This is another installment in continuation of a series of blog posts where I compare selling the same model by different agents and getting different results. This is part 4 of the series of case studies. The incorrect belief out there is that homes sell themselves in a hot market. Agents make no difference in the final pricing. The results of these 4 case studies say something else.
Here are the previous three posts and case studies listed above. It is very rare to have all of the conditions and tight time connections co-existing to be able to study multiple transactions of the same model under almost identical conditions. But we were lucky enough to be able to identify and track such occasions.
The model is in the Autumnvale HOA community in Berryessa area of San Jose.
3 beds 3 baths 1536 sq. ft. of living space spread over 3 levels
all had 2 car tandem garage
all were recently updated, so no unit had significant advantage
all went into contract within the same 60 days period
all were staged for marketing
all were on market for 7 days or less
None were on the market at same time. All three listings were evenly matched and outfitted.
There is another unit which sold later for more than these units. But that one cannot be used for comparison as it is more than 200 feet larger, has an additional 1/2 bath and a side-by-side garage. A completely different model and layout. Apples and Orange.
Generally, the units that sell later tend to sell for higher prices. Especially in a tight market like now, where multiple offers are the norm. The buyers who do not win, go out and bid more aggressively on the next unit that hits the market. The buyers are literally stacked and waiting on the next unit to hit the market. The situation was like that here.
The first unit sold for $1,275M. This agent set the new baseline from which the next listing would benefit. So the next listing would logically get a higher price than the first.
The second unit indeed closed higher at $1.350M (mine). Again, this new baseline would help the upcoming listing benefit by pushing buyers to be more aggressive and also helping with the appraisal value to justify the offer price.

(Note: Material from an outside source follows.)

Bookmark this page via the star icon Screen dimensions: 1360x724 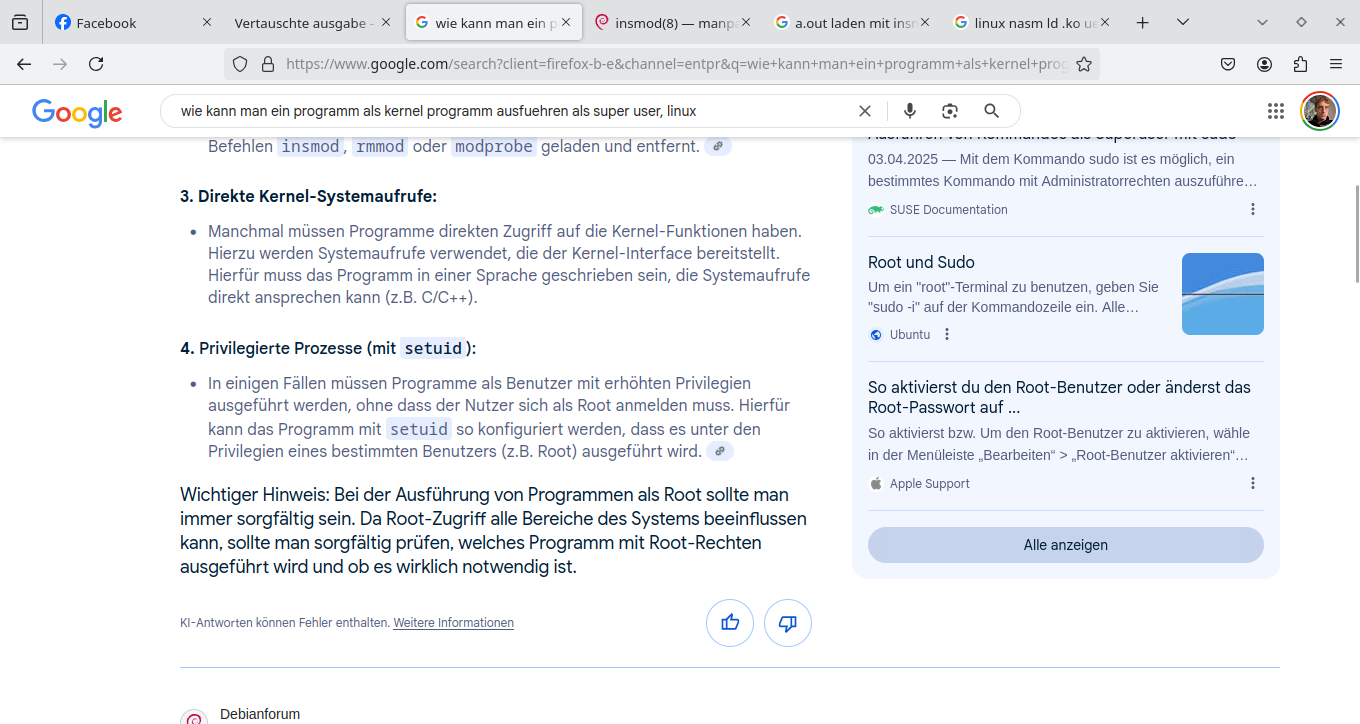1084,62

The third unit rather than closing higher as expected, brought down the appraisal value in the community by $50K. Now this would be the new baseline price for appraisals. Not only did this agent impact their own sellers, but everyone else who would be selling thereafter, until someone else brings up the appraisal value in the community.
Given that all three units were identical in layout and size as well as all being updated recently and all in contract within 7 days on market. All the listings had multiple offers as well. Everything else was nearly identical.The only differences were the negotiation skills and experiences of the listing agents. Even distance wise, the three units were within 50 feet of each other. Truly apple to apple comparison.
In today's hot market, getting a record price can happen accidentally. A great agent doesn't do it accidentally, but has a system in place to do it repeatedly and consistently. The four case studies above, located in different communities with different types of properties reveal when a system is in place, results can be predictable when the strongest negotiator is on the job. Who you hire to sell your home does matter in the end to you and your neighbors.
Agents can try to explain away why their units got $50K and $75K less for the identical units. In the end, sellers are not interested in reasons/excuses. All they care about or remember is: how much more I got than my neighbor. Nothing else will be remembered in the long run. Making a wise decision can mean the difference ,in this case, ranging from $50-$75K.